With a release meant to coincide with Tommy Lee Jones’s acceptance speech for Best Supporting Actor in LINCOLN/’12, EMPEROR sunk without a trace when Christoph Waltz’ed off with the prize for DJANGO UNCHAINED.* Just as well since Jones turns in a deeply misconceived perf of General Douglas MacArthur as sly pussy cat, bargaining with what remains of Japan’s Imperial Army & Government over war crimes amid the ruins of a devastated 1945 Tokyo. At least its an entertaining turn, more than can be said for the film’s main focus, Matthew Fox’s Investigating General, the hand-picked factotum charged with parsing Emperor Hirohito’s culpability. It’s a rush job, only ten days, but that doesn’t stop Fox from giving equal time into finding out what happened to the little Japanese girl he left behind. Why he doesn’t just drive to her home, an idyllic spot he visited before the war, is left unexplained. Fox doesn’t help much, with his ‘go-to’ acting gesture of burying his face in his hands so we can’t read any expression, he might be one of those nameless actors they keep just out-of-focus in a History Channel documentary recreation segment. Just what megger Peter Webber seems to be aiming for.
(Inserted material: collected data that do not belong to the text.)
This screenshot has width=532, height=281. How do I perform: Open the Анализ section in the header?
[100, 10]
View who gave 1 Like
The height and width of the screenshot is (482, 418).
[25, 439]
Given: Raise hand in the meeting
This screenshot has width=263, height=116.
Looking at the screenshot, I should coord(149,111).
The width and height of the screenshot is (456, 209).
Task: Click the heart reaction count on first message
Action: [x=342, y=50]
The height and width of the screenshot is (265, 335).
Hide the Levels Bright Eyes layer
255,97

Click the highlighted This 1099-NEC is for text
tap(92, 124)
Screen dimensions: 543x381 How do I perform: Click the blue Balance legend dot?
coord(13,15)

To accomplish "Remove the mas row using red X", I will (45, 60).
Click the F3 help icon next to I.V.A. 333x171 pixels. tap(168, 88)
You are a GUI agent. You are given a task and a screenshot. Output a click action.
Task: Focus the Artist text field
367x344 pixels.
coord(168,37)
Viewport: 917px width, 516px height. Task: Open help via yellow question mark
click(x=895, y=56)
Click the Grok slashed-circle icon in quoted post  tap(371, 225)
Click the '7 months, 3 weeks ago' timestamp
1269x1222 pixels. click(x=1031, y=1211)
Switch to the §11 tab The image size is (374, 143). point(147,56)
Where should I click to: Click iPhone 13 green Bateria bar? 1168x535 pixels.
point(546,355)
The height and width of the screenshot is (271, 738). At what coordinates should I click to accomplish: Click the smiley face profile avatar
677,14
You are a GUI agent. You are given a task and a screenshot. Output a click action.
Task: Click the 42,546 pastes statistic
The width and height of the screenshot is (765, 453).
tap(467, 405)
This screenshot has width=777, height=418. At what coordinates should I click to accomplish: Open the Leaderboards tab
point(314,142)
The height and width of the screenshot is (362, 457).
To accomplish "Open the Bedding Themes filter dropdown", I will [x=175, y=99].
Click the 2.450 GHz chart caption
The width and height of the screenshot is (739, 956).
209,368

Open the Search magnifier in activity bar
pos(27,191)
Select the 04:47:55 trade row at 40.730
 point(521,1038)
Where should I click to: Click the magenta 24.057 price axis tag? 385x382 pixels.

SCREWY THOUGHT OF THE DAY: *Alan Arkin should have won for ARGO, but that’s Oscar® for you.
WATCH THIS, NOT THAT: Douglas MacArthur hasn’t fared too well in pics. Gregory Peck’s bland MACARTHUR/’77 was a limp PATTON/’70 wannabe and Laurence Olivier in INCHON/’81 is a legendary fiasco. MacArthur came off much better in a brief silhouette appearance in John Ford’s magnificent, shamefully neglected, THEY WERE EXPENDABLE/’45.